One common scenario that marketers find themselves in is hiring developers to handle the majority of the web development work. This can be intimidating, frustrating and an outright nightmare if the marketer is unfamiliar with web development jargon and can not properly communicate their expectations to the developer.

The following terms are tools any marketer can add to his or her tool belt to give them confidence during meetings with developers.

cms-content-management-system.jpg1. CMS (content management system) or COS (content optimization system)

You can think of CMS’ or COS’ as tools for marketers to edit website content without having to touch code.

These are helpful because once a developer builds a site or app that utilizes one of these tools, marketers are able to focus their energy on producing good content to plug in.  

This means less headache for both parties because now the developer doesn’t have to worry about a marketer going in and breaking something within the code and the marketer doesn’t have to worry about asking a developer to make daily updates to website content.

HubSpot is my personal favorite choice of COS/CMS because of its robust but user-friendly features involving marketing automation, data collection and development tools. Others that you may be familiar with are Wordpress, Joomla, and many others.          

responsive-design.png2. Responsive Web Design

This should surprise no one at this point but many of your customers view your sites from smart-phones and tablets. Because of this fact, developers had to adopt some techniques to create websites for a multitude of screen sizes and devices.

Enter responsive web design. Responsive web design is basically a term used to describe when developers write code that causes changes to a website layout depending on the size of the screen that it is being viewed on at any given moment. It allows content to resize for a better viewing experience no matter how small the screen it’s being viewed on is.

There is a way for you to see responsive web design in action. Click and hold the left or right edge of your web browser window and slowly drag it to make the window smaller. If the site was built responsively, you will notice that elements on the screen will start stacking on top of each other, certain items might disappear and font sizes might increase. 

If your site wasn’t built responsively you run the risk of creating a poor user experience for your customers.  

meta-description2.jpg3. Meta Description

This is basically code that is placed on a website to briefly describe the content of a particular web page. Search engines like Google will display this in user's’ search results.
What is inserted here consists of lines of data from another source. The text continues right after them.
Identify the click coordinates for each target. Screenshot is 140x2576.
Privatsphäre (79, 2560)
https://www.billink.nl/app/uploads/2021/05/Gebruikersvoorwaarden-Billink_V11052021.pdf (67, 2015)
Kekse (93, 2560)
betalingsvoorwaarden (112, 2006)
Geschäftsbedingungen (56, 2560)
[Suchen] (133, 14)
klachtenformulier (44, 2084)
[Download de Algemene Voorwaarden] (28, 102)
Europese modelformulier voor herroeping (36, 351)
A large segment of your users will find your site through Google or some other search engine so it is best to keep this as clear and concise (approximately 160 characters) as possible in order to entice your potential customers to click on your link in the results.

If your site is built using a CMS, there is likely a place in that tool where you can simply type in the meta description like you would a blog post or other text content in your site. 
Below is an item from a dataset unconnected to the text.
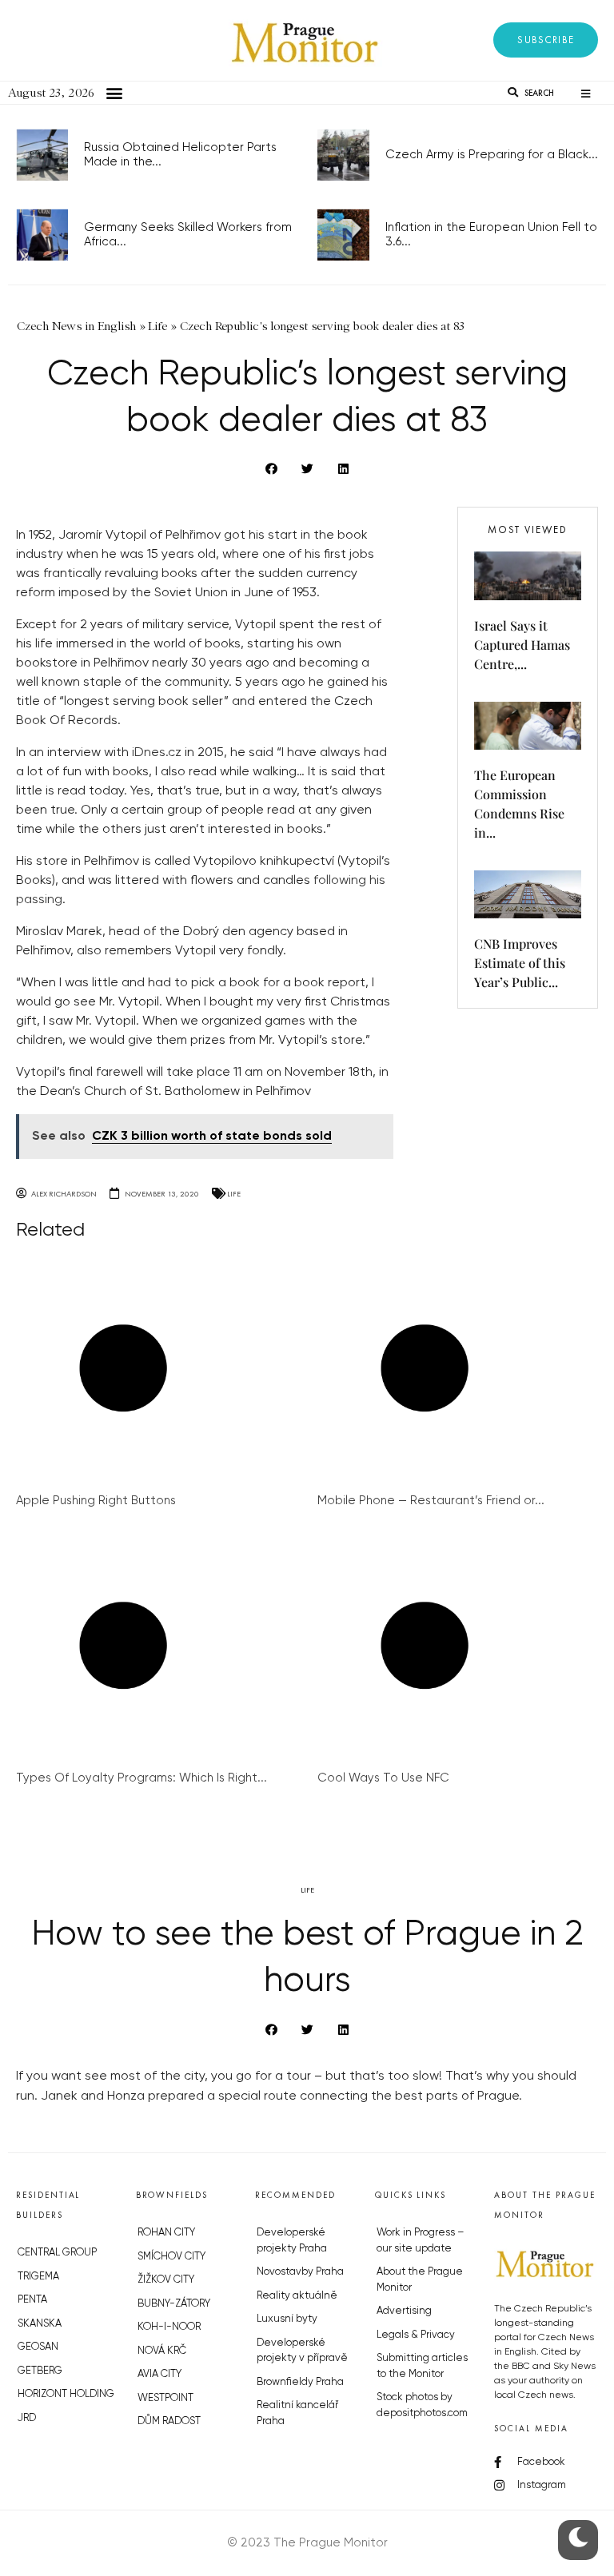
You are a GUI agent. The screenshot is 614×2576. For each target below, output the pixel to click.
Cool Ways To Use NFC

If you site was hard-coded, meaning it was built strictly with code, you will have to type your meta description in the head tag of the webpage.   
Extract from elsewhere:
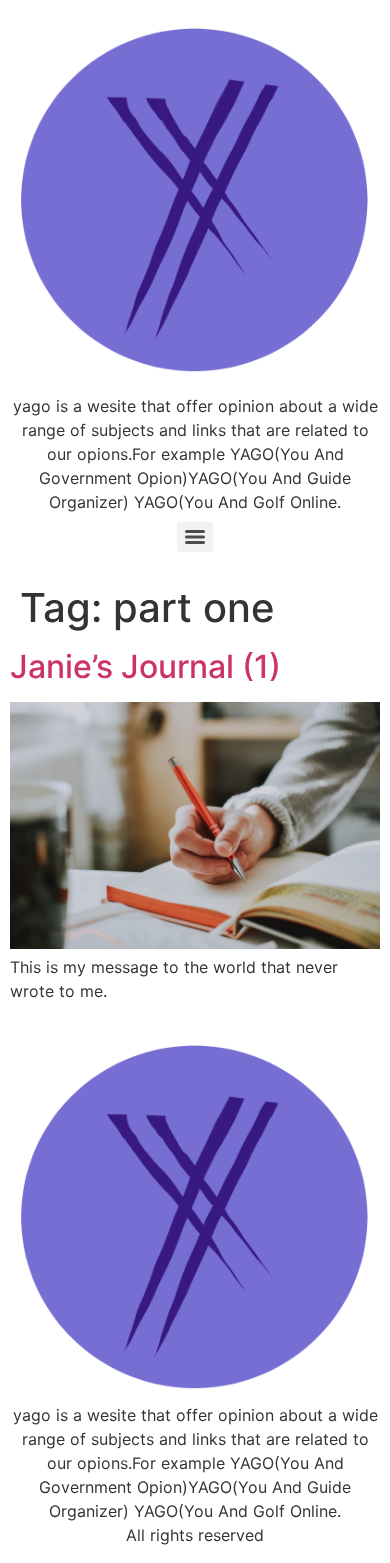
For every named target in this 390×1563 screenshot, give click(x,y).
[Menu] (195, 537)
analytics-small.jpg4. Google Analytics

Google is the largest search engine by far and Google Analytics is a tool developed by their engineers to track and report on web traffic to your website.

As a marketer, this data can be extremely useful for creating compelling content that your users might like to consume or for seeing why your users might be leaving your pages quickly. Asking your developer to add this feature to your site can be of tremendous benefit to you.        

Because technology has become intertwined with virtually every industry, it has become essential that all marketers to develop a modest level of knowledge in technical lingo or they run the risk of becoming ineffective and eventually losing their jobs. 

Technology can be scary but it doesn’t have to be. Developing solid communication with the people who will build your websites can mean the difference between displaying excellence in marketing and displaying poorly executed marketing. Even if you don’t want to become a full-blown web developer, make a commitment to become a lifelong learner. Doing so will allow you to reap rewards that other marketers won’t ever see.